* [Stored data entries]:
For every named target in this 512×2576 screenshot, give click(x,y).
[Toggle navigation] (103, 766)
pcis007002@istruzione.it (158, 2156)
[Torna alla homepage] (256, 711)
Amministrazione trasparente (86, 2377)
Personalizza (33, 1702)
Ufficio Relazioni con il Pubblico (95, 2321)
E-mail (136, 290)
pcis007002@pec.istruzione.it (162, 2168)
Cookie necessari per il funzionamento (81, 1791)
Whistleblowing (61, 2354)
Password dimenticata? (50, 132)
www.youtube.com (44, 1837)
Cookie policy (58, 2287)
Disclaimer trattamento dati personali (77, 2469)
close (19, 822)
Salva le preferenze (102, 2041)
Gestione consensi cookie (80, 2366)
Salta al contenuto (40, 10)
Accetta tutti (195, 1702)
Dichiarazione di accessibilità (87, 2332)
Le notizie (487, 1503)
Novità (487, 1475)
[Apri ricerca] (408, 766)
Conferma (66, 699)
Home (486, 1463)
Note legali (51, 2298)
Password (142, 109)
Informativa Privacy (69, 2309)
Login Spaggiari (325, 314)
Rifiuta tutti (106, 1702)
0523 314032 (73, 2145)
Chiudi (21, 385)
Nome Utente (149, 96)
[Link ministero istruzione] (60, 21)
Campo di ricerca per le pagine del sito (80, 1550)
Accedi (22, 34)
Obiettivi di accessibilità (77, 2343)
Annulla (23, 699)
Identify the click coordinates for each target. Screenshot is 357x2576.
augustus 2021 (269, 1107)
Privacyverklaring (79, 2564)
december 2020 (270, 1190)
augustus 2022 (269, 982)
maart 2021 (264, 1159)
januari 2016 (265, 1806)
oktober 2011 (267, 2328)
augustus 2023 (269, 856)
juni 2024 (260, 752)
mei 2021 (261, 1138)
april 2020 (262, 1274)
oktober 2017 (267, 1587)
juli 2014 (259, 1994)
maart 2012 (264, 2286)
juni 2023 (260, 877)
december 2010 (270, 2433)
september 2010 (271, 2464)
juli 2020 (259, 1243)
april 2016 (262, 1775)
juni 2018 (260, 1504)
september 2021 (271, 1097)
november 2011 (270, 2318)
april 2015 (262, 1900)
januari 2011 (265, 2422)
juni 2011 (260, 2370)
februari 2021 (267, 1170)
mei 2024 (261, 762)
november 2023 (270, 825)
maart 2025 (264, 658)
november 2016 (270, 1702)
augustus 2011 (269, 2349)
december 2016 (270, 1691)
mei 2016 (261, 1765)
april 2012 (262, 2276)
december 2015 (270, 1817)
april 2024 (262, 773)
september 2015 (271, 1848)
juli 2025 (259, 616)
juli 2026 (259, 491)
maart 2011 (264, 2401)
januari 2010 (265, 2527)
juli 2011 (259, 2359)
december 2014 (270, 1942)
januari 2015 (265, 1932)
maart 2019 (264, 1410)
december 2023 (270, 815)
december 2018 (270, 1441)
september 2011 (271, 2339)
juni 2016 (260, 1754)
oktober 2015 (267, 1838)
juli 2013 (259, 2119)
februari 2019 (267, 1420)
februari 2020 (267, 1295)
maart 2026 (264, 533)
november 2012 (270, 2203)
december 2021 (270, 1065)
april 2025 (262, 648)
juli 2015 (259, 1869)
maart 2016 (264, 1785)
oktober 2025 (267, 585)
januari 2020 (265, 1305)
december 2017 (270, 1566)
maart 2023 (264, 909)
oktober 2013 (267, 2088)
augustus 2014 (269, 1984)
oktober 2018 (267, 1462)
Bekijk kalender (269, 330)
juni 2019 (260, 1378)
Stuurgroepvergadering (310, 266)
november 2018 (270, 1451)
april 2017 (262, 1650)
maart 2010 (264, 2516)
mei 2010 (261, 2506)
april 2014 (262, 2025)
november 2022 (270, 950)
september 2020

* [What you should do]: A word-for-word restatement of the data above is required.

* [Task response]:
For every named target in this 512×2576 screenshot, give click(x,y).
[Toggle navigation] (103, 766)
pcis007002@istruzione.it (158, 2156)
[Torna alla homepage] (256, 711)
Amministrazione trasparente (86, 2377)
Personalizza (33, 1702)
Ufficio Relazioni con il Pubblico (95, 2321)
E-mail (136, 290)
pcis007002@pec.istruzione.it (162, 2168)
Cookie necessari per il funzionamento (81, 1791)
Whistleblowing (61, 2354)
Password dimenticata? (50, 132)
www.youtube.com (44, 1837)
Cookie policy (58, 2287)
Disclaimer trattamento dati personali (77, 2469)
close (19, 822)
Salva le preferenze (102, 2041)
Gestione consensi cookie (80, 2366)
Salta al contenuto (40, 10)
Accetta tutti (195, 1702)
Dichiarazione di accessibilità (87, 2332)
Le notizie (487, 1503)
Novità (487, 1475)
[Apri ricerca] (408, 766)
Conferma (66, 699)
Home (486, 1463)
Note legali (51, 2298)
Password (142, 109)
Informativa Privacy (69, 2309)
Login Spaggiari (325, 314)
Rifiuta tutti (106, 1702)
0523 314032 (73, 2145)
Chiudi (21, 385)
Nome Utente (149, 96)
[Link ministero istruzione] (60, 21)
Campo di ricerca per le pagine del sito (80, 1550)
Accedi (22, 34)
Obiettivi di accessibilità (77, 2343)
Annulla (23, 699)
Identify the click coordinates for each target. Screenshot is 357x2576.
augustus 2021 (269, 1107)
Privacyverklaring (79, 2564)
december 2020 (270, 1190)
augustus 2022 (269, 982)
maart 2021 (264, 1159)
januari 2016 (265, 1806)
oktober 2011 (267, 2328)
augustus 2023 (269, 856)
juni 2024 (260, 752)
mei 2021 (261, 1138)
april 2020 (262, 1274)
oktober 2017 (267, 1587)
juli 2014 (259, 1994)
maart 2012 (264, 2286)
juni 2023 (260, 877)
december 2010 (270, 2433)
september 2010 (271, 2464)
juli 2020 (259, 1243)
april 2016 (262, 1775)
juni 2018 (260, 1504)
september 2021 (271, 1097)
november 2011 (270, 2318)
april 2015 (262, 1900)
januari 2011 (265, 2422)
juni 2011 (260, 2370)
februari 2021 (267, 1170)
mei 2024 (261, 762)
november 2023 (270, 825)
maart 2025 (264, 658)
november 2016 (270, 1702)
augustus 2011 (269, 2349)
december 2016 (270, 1691)
mei 2016 (261, 1765)
april 2012 (262, 2276)
december 2015 (270, 1817)
april 2024 (262, 773)
september 2015 (271, 1848)
juli 2025 (259, 616)
juli 2026 (259, 491)
maart 2011 (264, 2401)
januari 2010 (265, 2527)
juli 2011 (259, 2359)
december 2014 (270, 1942)
januari 2015 (265, 1932)
maart 2019 (264, 1410)
december 2023 (270, 815)
december 2018 (270, 1441)
september 2011 (271, 2339)
juni 2016 (260, 1754)
oktober 2015 (267, 1838)
juli 2013 (259, 2119)
februari 2019 (267, 1420)
februari 2020 (267, 1295)
maart 2026 (264, 533)
november 2012 (270, 2203)
december 2021 (270, 1065)
april 2025 (262, 648)
juli 2015 (259, 1869)
maart 2016 (264, 1785)
oktober 2025 (267, 585)
januari 2020 (265, 1305)
december 2017 (270, 1566)
maart 2023 (264, 909)
oktober 2013 (267, 2088)
augustus 2014 (269, 1984)
oktober 2018 (267, 1462)
Bekijk kalender (269, 330)
juni 2019 (260, 1378)
Stuurgroepvergadering (310, 266)
november 2018 (270, 1451)
april 2017 (262, 1650)
maart 2010 (264, 2516)
mei 2010 (261, 2506)
april 2014 (262, 2025)
november 2022 (270, 950)
september 2020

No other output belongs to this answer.